Myths about Varicose Veins

Myths about Varicose Veins

Modern vein therapy, like many medical therapies and procedures, has become minimally invasive. Procedures are most often performed in a clinic and patients go home, back to work, or even shopping or out to lunch immediately afterwards depending on the procedure and the patient. In the dark historical days of varicose vein therapy, the mainstay of vein treatment was a surgical procedure called “vein stripping” which was performed by making large incisions along the length of vein to be removed.

The surgery of vein stripping was performed in a hospital, required general anesthesia, and was followed by a hospital admission for pain control and then a prolonged recovery. The surgery resulted in large incisional scars where the vein had been and unfortunately incited new vein growth. Unfortunately, vein stripping is the procedure most people associate with varicose vein therapy although largely abandoned in the modern era.

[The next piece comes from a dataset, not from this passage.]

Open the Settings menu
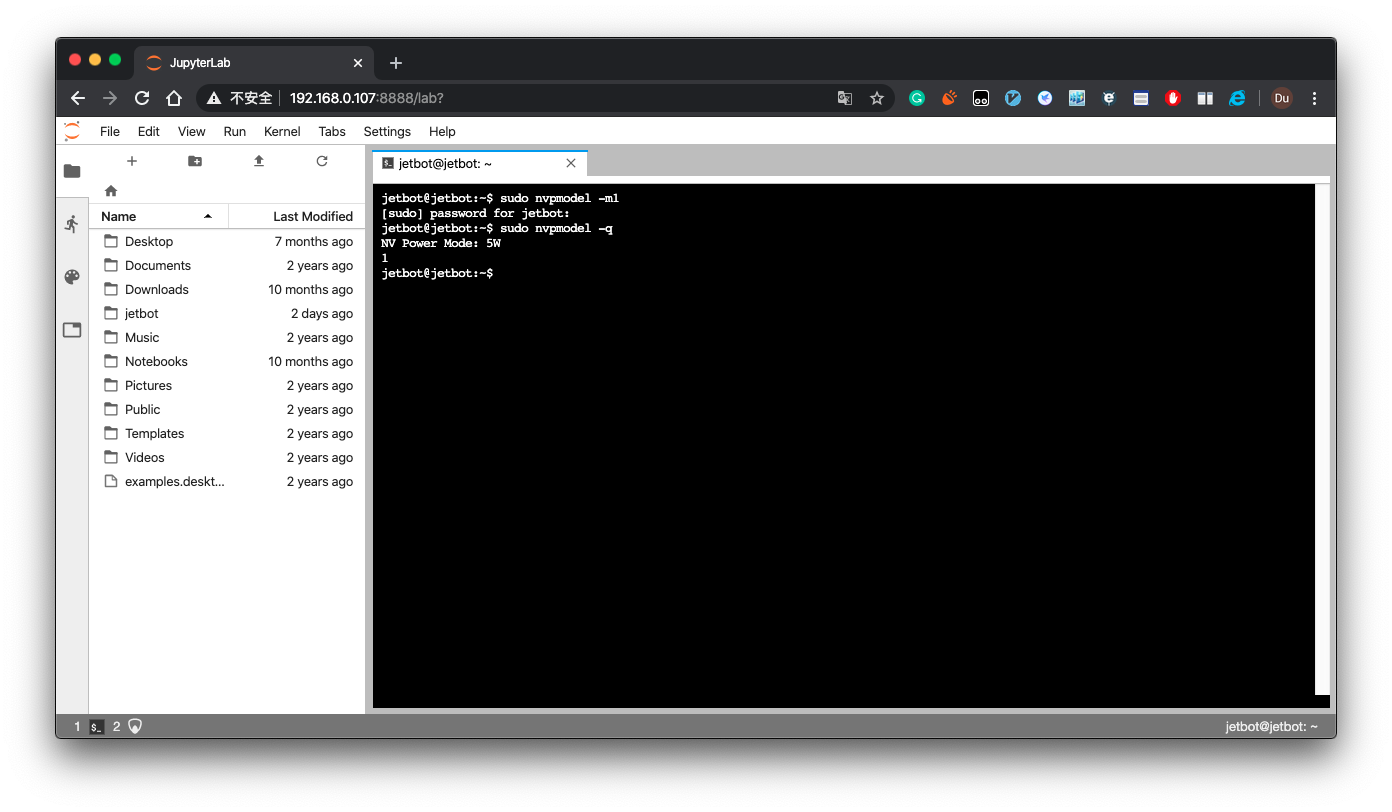The height and width of the screenshot is (812, 1392). click(387, 131)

Two of the three main treatment modalities for treatment of varicose veins in the legs require no incisions. Endovenous thermal ablation (termed EVTA) uses some variation of heat energy to close the large caliber and straight source veins that are usually the source for additional varicose veins with a single 3mm access site low in the leg with additional injections for local anesthesia. After the larger straight veins have been treated with EVTA, sclerotherapy with ultrasound guidance is performed by injecting medication with very small caliber needles directly into the varicose veins closing the veins. Sclerotherapy is utilized to treat veins that are either too tortuous or small to treat with EVTA. Cosmetic sclerotherapy can also be used to treat spider and reticular veins with direct visual access by incredibly small needles, ambulatory phlebectomy, which does require very small incisions, is reserved for remaining visibly bulging veins that remain after the other therapies that might cause skin staining if not removed as part of the treatment. Ambulatory phlebectomy (abbreviated AP) requires a series of very small incisions 1-3mm in length which allow a phlebectomy tool to reach the vein and pull it to the skin surface. A significant portion of patients do not require AP at all by the time the other procedures have been done. AP is done in the clinic with local anesthesia supplemented by an oral anxiolytic medication such as Valium or nitrous oxide gas. The procedure is well tolerated and most patients watch an overhead TV or play on their phone while we work. The large majority of patients are back to regular activities quickly. The incisions are so small that they leave minimal, if any, scars.